In more advanced cases of thyroid cancers, surgical treatment is not enough, and patients require various adjuvant therapies. The first and simplest is the use of supplemental thyroid hormone following surgery. Patients with near total or total thyroidectomies are likely to be hypothyroid anyway, hence requiring supplemental thyroid hormone regardless of the state of the cancer. The standard of care is therefore to use this supplemental thyroid hormone in order to keep the remaining thyroid gland (or remaining thyroid cancer) "asleep" or inactive through a feedback system. In other words, if the body detects that there is a sufficient amount of thyroid hormone already present (through supplementation), it will not produce signals to "turn on" the thyroid to create hormone itself. This can be quite successful in keeping residual thyroid cancers dormant.

As thyroid tissue (and often thyroid cancers) preferentially take up iodine into their cells as part of normal functioning, the use of radioactive iodine (RAI) can be used to kill any remaining cancer cells. The iodine is simply taken up into the cell and the radiation within the radioactive iodine itself is released locally, delivering a lethal dose of radiation to the cancer cells. Indications for RAI include tumors with high risk features such as sizes of >1.5 cm, invasion of the cancer through the thyroid capsule or into the soft tissues of the neck, spread to the lymph nodes or more distantly, or recurrent disease (thyroid cancer that has come back). RAI can be a very effective therapy in many cases, though there are thyroid tumors that do not take up iodine, rendering RAI useless.

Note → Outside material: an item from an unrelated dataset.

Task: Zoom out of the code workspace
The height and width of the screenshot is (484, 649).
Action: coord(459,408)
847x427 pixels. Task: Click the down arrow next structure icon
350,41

Radiation therapy can also be used in the adjuvant setting, if it is felt that the patient has a high risk of recurrence following surgery alone. It is often used in patients with papillary, follicular, or medullary thyroid cancer with high risk features, such as incomplete resection or spread outside the thyroid gland to soft tissues of the neck or to regional lymph nodes that do not take up RAI. It is also used in all cases of anaplastic thyroid cancer to attempt to halt this aggressive disease. In practice, the most common indications for radiation therapy are when the thyroid cancer is adherent to the trachea, has mediastinal lymph node involvement, or does not take up RAI. In these cases, radiation therapy has been proven to decrease the risk of local recurrences. Also, a rare type of papillary thyroid cancer called "Tall Cell Variant" has a very high risk of recurrence after surgery. Radiation therapy is also indicated for this type of thyroid cancer.

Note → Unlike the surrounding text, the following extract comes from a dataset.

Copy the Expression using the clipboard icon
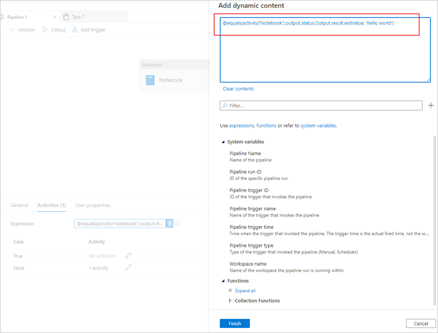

Chemotherapy has not classically been used in the treatment of thyroid cancer. However, chemotherapy drugs such as adriamycin, cisplatin, and etoposide have been used in anaplastic thyroid cancers or disease that has progressed through RAI or radiation therapy.

Overall, surgery is the mainstay of treatment. RAI has been shown to improve the outcome of patients with higher risk disease (basically anyone with greater than Stage I disease). Radiation therapy has been shown to be efficacious in certain subsets of patients; namely, those with aggressive types of thyroid cancer, those with more advanced disease who do not respond to RAI, or those with residual disease still present after surgery. The vast majority of patients with thyroid cancer are curable using these modalities. However, further research is needed in patients who do not respond to conventional therapy and in patients with poor prognosis anaplastic disease.